■ **ФРАГМЕНТ**:

Общество утратило многие понятия


Думаю, что нынешний этап развития нашего искусства неминуемо связан с неким проповедническим моментом. Наше искусство, может быть, что-то отдав от собственно искусства, от его бескорыстия и его красоты, должно быть искусством просветительским, потому что общество утеряло многие понятия: нравственные, исторические, национальные и культурные. И, наверно, нужны не сухие произведения или сложные статьи — скорее всего, искусство может вернуть представления и понятия, которые необходимы народу. Мы знаем, что был целый период исторический, который назывался эпохой Просвещения. Были просветительский роман, просветительская драма. Возможно, что сейчас наступил новый период просвещения.

Мы привыкли к длительным периодам: вот период застоя, когда вроде все восстановилось, но тоже какие-то процессы развивались подспудно где-то в нед­рах общества — перестройка не могла произойти, если бы недовольство политическим, экономическим, культурным положением общества не созревало в недрах предыдущего периода. Безусловно, у нас не было полной картины, да и сейчас ее нет, но тогда совсем были отрывочные впечатления у каждого человека в зависимости от его кругозора и сферы деятельности.

Сейчас, мне кажется, темп очень ускорился благодаря именно демократизации и гласности, и очень возможно, что ближайшие десятилетия дадут какие-то новые явления в литературе.



О свободе печати


Не скажу, что мы достигли абсолютной свободы печати, но, конечно, с теми параметрами несвободы, в которых существовала до недавнего времени наша печать, сделаны огромные шаги.

В России мы всегда торопимся, это черта русского идеализма, сегодня решили, завтра должно быть сделано, а если не сделано, все равно говорим, что сделано. Мы прожили целые эпохи, когда заявляли, мы создадим, а завтра объявляли, что уже создали при всем при том, что совершенно ничего не успевали создать. Для созидания необходимо какое-то время.

■ **ДАННЫЕ**:

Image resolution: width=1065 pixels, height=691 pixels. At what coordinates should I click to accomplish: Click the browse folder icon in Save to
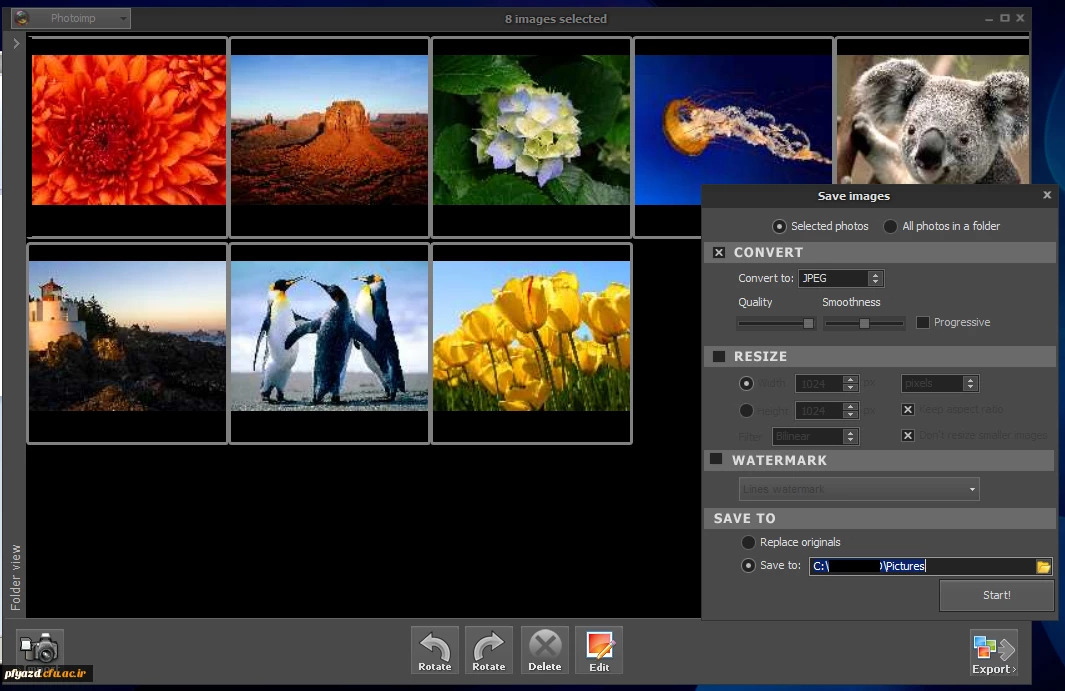coord(1044,567)
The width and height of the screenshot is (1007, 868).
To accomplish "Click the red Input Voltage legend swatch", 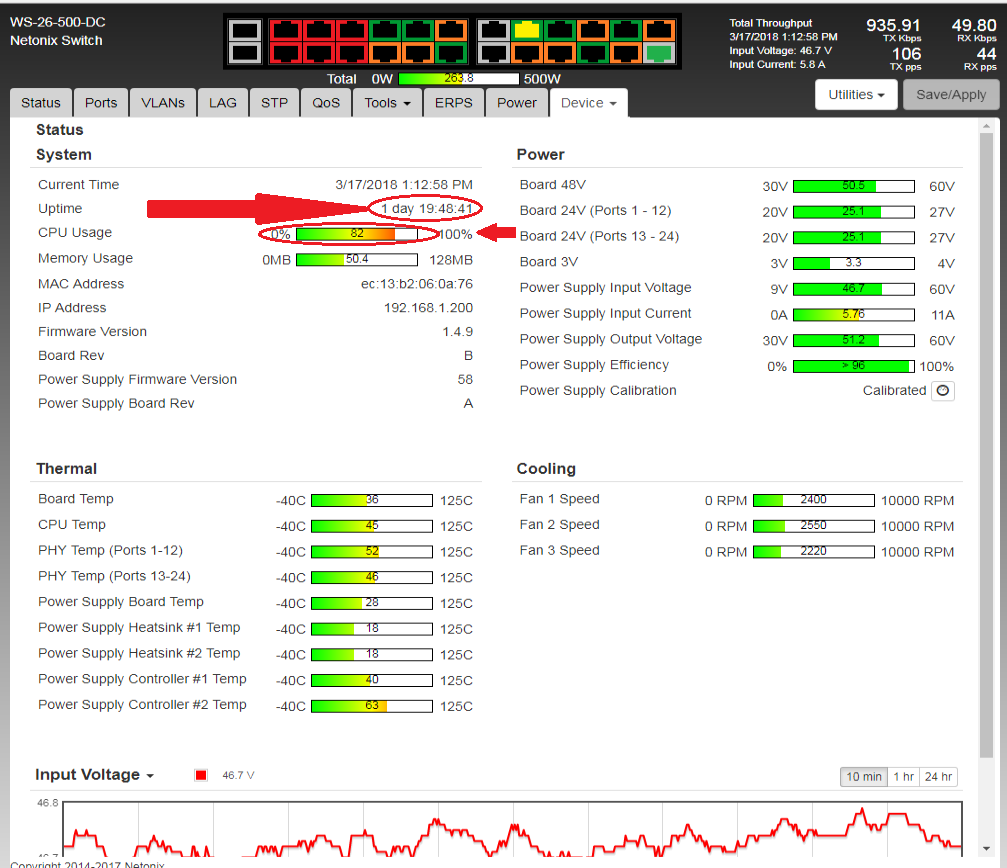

■ **ВАШИ ЗАДАНИЯ**:
• A. Перечислите все виды понятий, которые, как сказано во фрагменте, утратило общество.
• B. Напишите продолжение фрагмента о просветительском искусстве и свободе печати, начиная сразу после его последнего предложения.

■ **ОТВЕТЫ К ЗАДАНИЯМ**:
• A. Нравственные, исторические, национальные и культурные.

• B.
О ситуации в литературе


Сейчас в литературе сложилась любопытная ситуация — идут два мощных потока. С одной стороны, продолжается восстановление истинных ценностей, публикуются произведения Набокова, Ходасевича, Адамовича, творивших за рубежом; с другой — публикуются Ахматова, Мандельштам, Платонов, творившие на родине. Все эти имена, как известно, ранее были под строжайшим за­претом. Этот мощный интеллектуальный поток доходит до современности, потому что одновременно мы возвращаем и все то, что создано нашими поэтами и прозаиками, которые по тем или иным причинам оказались в годы застоя на Западе: Бродский, Кублановский, Войнович, Коржавин, Владимов, Солженицын.

Второй поток — это актуальная литература, которую мы читаем, потому что стремимся получить сведения о недавнем прошлом или настоящем. В основном это произведения социальной тематики, и здесь господствует публицистика.

Между этими потоками затерто истинное искусство, которое создается сейчас, но его пока маловато, или оно не находит выхода к читателю. Это искусство формируется между двумя выше названными потоками. И ему весьма тяжело, потому что планка, как говорится, поднята высоко.

Если говорить о молодых литераторах, то многие из них понимают современность как некую современность формы. Я это приветствую, пожалуйста, пиши, как хочешь. Но важно, в конце концов, не это, а некое формулирование нового сознания, и этого главного пока я не замечаю.

Есть литература констатации, довольно хлесткая, вызывающая интерес. Рассказы или пьесы, всего лишь констатирующие наличное бытие. А литература действительного бытия, как мне кажется, современниками еще не создана. Здесь могут быть только различия в мировоззрении, различия в материале. Мы пока еще имеем либо ретро, то есть уже созданное, либо то, что недосоздано.



Честный художник стремится к совершенству


Сегодня литература иногда выполняет функцию познавательную, литераторы выполняют функцию историков, то, что историки не осмеливались сделать в свое время, делают писатели. Они осмеливались делать это и раньше, это одна из обязанностей литературы такого рода.

Иногда на такую литературу нападают, и, может быть, справедливо, за то, что она не нацелена на художественность или недостаточно художественна. Но это тот самый недостаток, о котором я говорил выше, имея в виду чрезмерную публицистичность, ее несамодостаточность, потому что литература как искусство в какой-то степени нацелена и на самое себя.

Я не сторонник теории чистого искусства, но знаю, что честный художник обязательно стремится к совершенству, стремится создать нечто соответствующее его понятиям об истине и красоте. Правда, иногда обстоятельства складываются так, что художник об этой стороне литературы забывает и создает нечто, не удовлетворяющее его эстетическое чувство, а удовлетворяющее стремление читателя узнать правду о чем-то ранее неизвестном в смысле фактов. Вот такая литература и существует у нас сейчас.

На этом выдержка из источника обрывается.